On Urban Sign Systems and Promotional Public ArtPosted: April 4, 2014
A recent article in the New York Times reported Cleveland’s apparently successful efforts of to revitalize its downtown real estate market. The theater district, Playhouse Square, is at the center of the narrative that both the Times and the local press seem to be telling about the city’s emerging renaissance. It has taken nearly 30 years and over 55 million dollars to produce the new economic and aesthetic landscape downtown. This May, the district plans to unveil the final touches on its lengthy redesign process. Among them will be the largest, permanent outdoor chandelier in the known world.* According to Cleveland.com, “This 20-foot-tall, awe-inspiring work will be adorned with 4,200 crystals in the style of the grand chandeliers in the theater lobbies. It will hang over the intersection of East 14th Street and Euclid Avenue.”
Whatever your position on the development models Cleveland has used to help recreate its urban center, it certainly was something the city required. Empty skyscrapers and deserted downtown streets do not bode well for anyone in the city. And, as exemplified by the struggles of Detroit, it could have been, well, scary.
What I wonder, though, is what sort of story the revamped Playhouse Square itself tells the broader population of Cleveland, and indeed, the world with its peculiar aesthetic. The chandelier is perhaps the most garish of its urban signs. As the language used by Cleveland.com suggests, the project gestures toward the imagined good old days of the industrial revolution. Big money was spent on art and culture in Cleveland and its surrounding cities in what was then known as the Steel belt. Clevelanders are still fond of referring to the long stretch of road through the cultural gardens as “Rockefeller’s driveway.” Because, it was. Millionaire’s Row was home to wealthy denizens of the industrial age and they helped found, fund and develop some of Cleveland’s most well-regarded cultural institutions. But Rockefeller left the city in a fly-by-night escape from taxation. And the stretch of Euclid all those millionaires once occupied has certainly changed its shape in the years since they (and many others) fled to Cleveland Heights and other suburbs.

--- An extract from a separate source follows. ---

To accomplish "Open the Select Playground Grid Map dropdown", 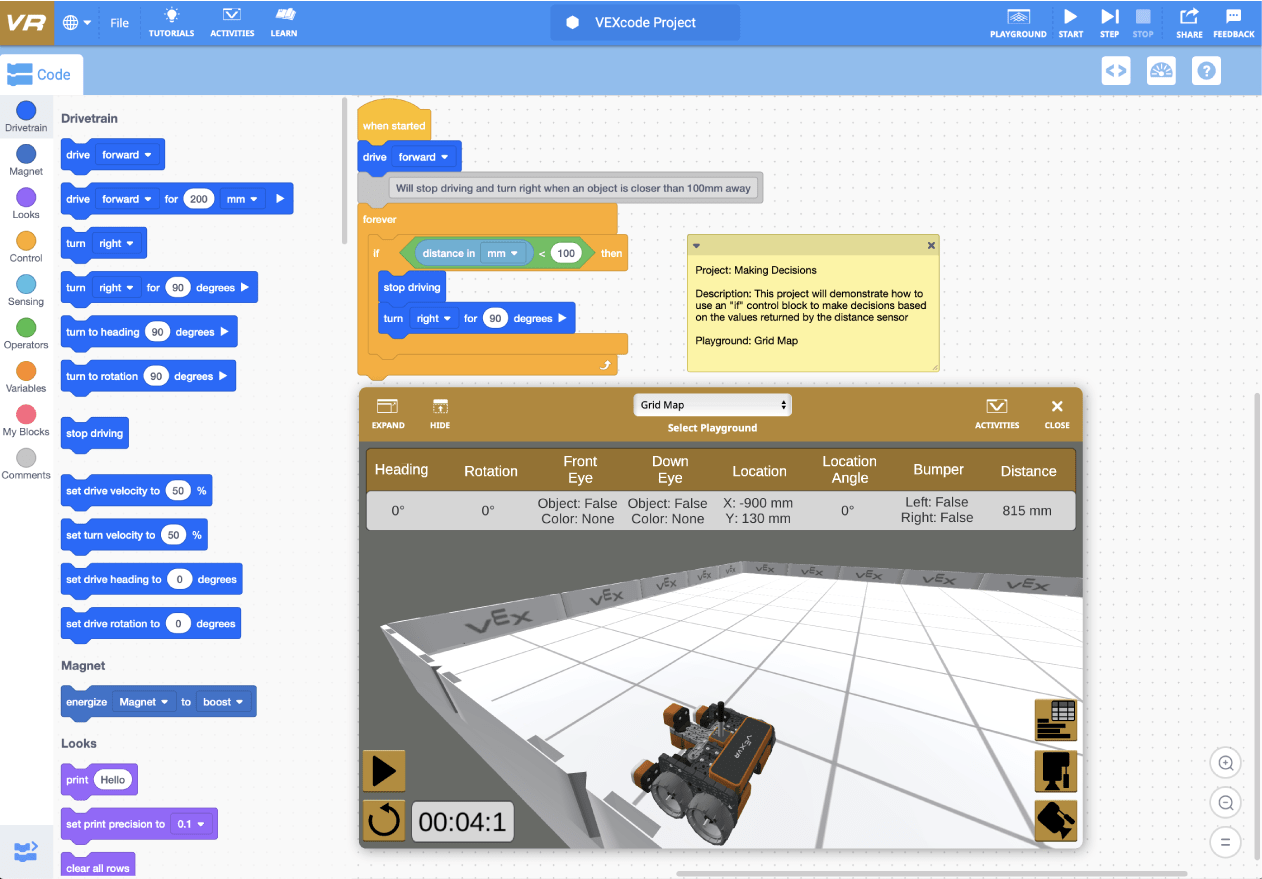I will click(x=712, y=405).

The development corporations are, perhaps, not the best folks to offer public art that might more dynamically engage Cleveland and its history. But I do wonder why a city which was so devastated by the collapse of the industrial economy would be so excited about a public display glorifying exactly that long-gone source of wealth.

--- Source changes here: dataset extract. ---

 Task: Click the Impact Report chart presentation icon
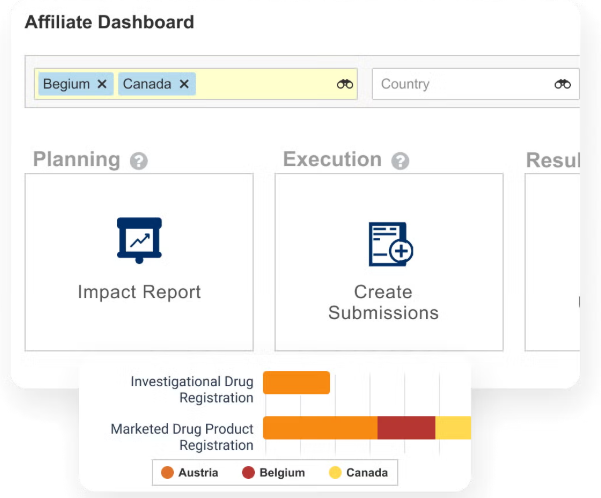click(x=139, y=240)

With an estimated 34.2% of the city’s residents living below the poverty line,** Cleveland’s enormous chandelier might also be read as a mask for its ongoing failure to address the needs of its working-class and working-poor citizens. It connotes a kind of luxury the vast majority of Clevelanders have no chance of attaining, and the rejuvenated downtown real estate market means, too, that such people will not be enjoying the view from city-center apartments.
I’m not saying I don’t like chandeliers, or theater, or all the perks of neighborhood redesign and gentrification.*** I am, however, suggesting that a serious critique of public art is necessary because such promotional constructions do cultural work. They function in the urban sign system to make meanings that are sold and consumed by locals and outsiders alike. Highlighting ironies, arguing for and against installations, marking the ways urban stories are told to begin with: this too can do cultural work. And perhaps it won’t do much for the real estate market, but imagine what it could do for the future of urban planning and, thus, for the future of your city, our city; the future of the city.
* I am so not kidding.
**This percentage, estimated by the U.S. Census Bureau, is for Cleveland proper. It does not include the technically separate municipality of East Cleveland where the poverty rate is estimated at nearly 40%.
***Full disclosure: I happen to have a chandelier hanging in my mudroom. It’s true. It’s also true that it’s made of plastic. I live in a gentrified neighborhood in Cleveland and I love it. I also go to Playhouse Square, a lot, to see plays and eat at the new restaurants and wander the streets. These facts do not, I think, diminish my capacity to think about the greater consequences of the sources of some of my quotidian pleasures.